Fu quindi sorprendente il suo rientro in scena nel 2008 a teatro, e poi sul grande schermo, dove fu protagonista di "Un homme et son chien" (un uomo e il suo cane) di Francis Huster , remake di "Umberto D" di Vittorio De Sica. Quello sarebbe stato anche il suo ultimo film. Ma Belmondo, che nel 2011 venne insignito della Palma d'oro alla Carriera durante la 64ª edizione del Festival di Cannes, e che nel 2016 ricevette il Leone d'oro alla carriera alla Mostra Internazionale d'Arte cinematografica di Venezia, da quando riferiscono gli amici più stretti pure nel crepuscolo della sua esistenza ha conservato il buon umore e la simpatia che sono stati importanti componenti del suo successo.
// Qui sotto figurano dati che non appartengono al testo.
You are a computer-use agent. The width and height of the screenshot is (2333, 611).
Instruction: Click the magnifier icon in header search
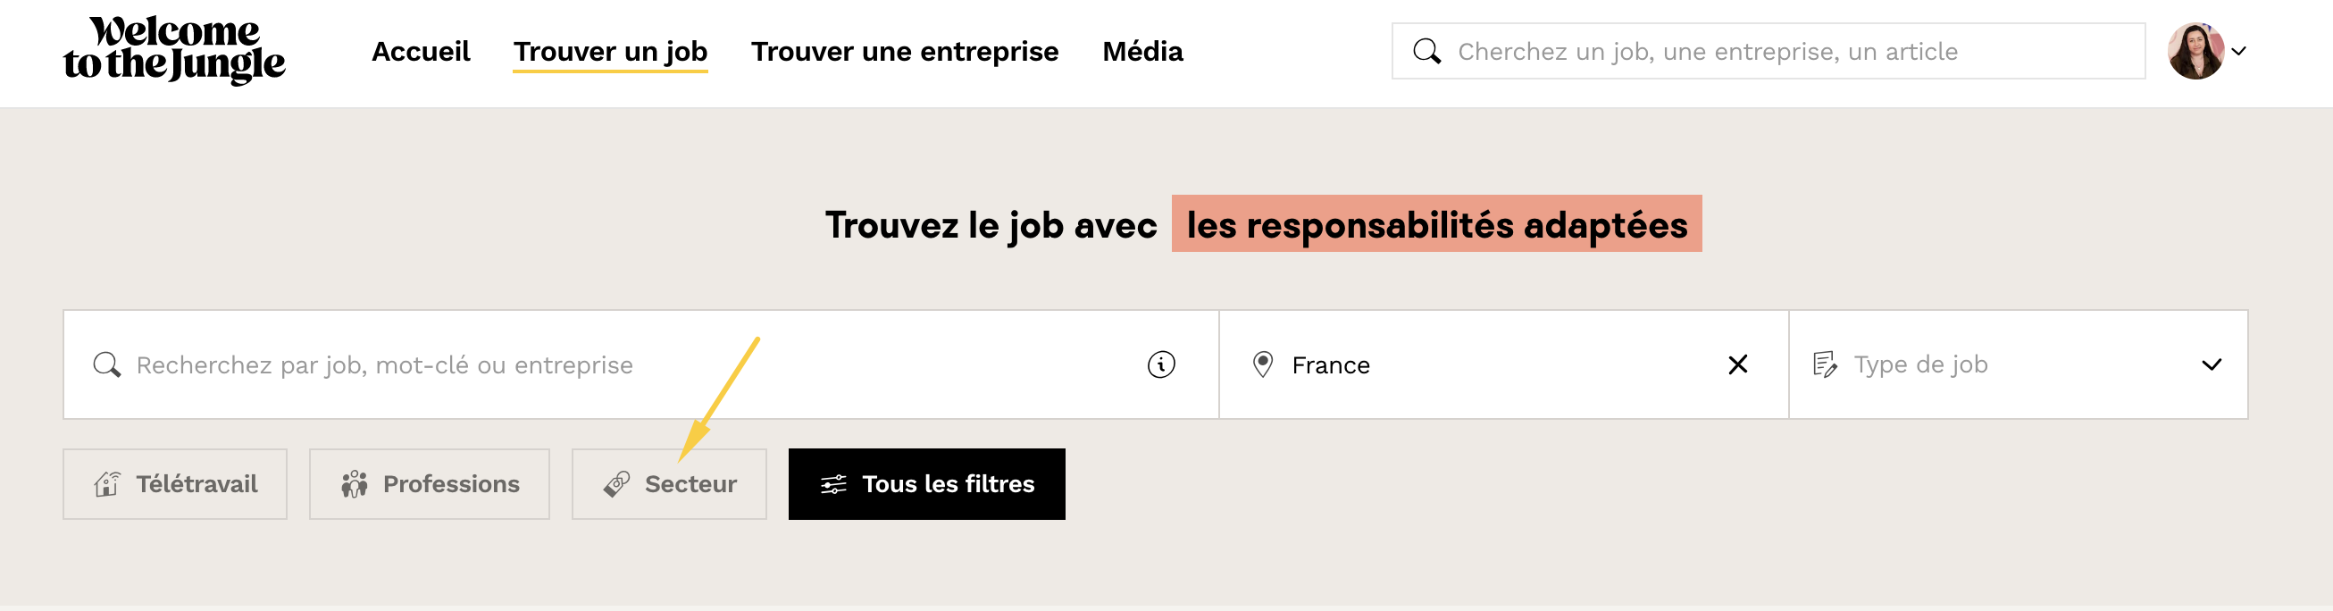tap(1426, 52)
Nel 2019 all' Eliseo Belmondo aveva ricevuto pure la "Legion d'onore" dalle mani del presidente Emmanuelle Macron.
Nell'apprendere della sua scomparsa, Alain Delon non ha nascosto la sua desolazione che lo ha portato a dire fra le lacrime "Sono completamente annientato. Avremmo dovuto andarcene insieme". Ma oggi tutto il cinema francese e non solo piange "Le Magnifique".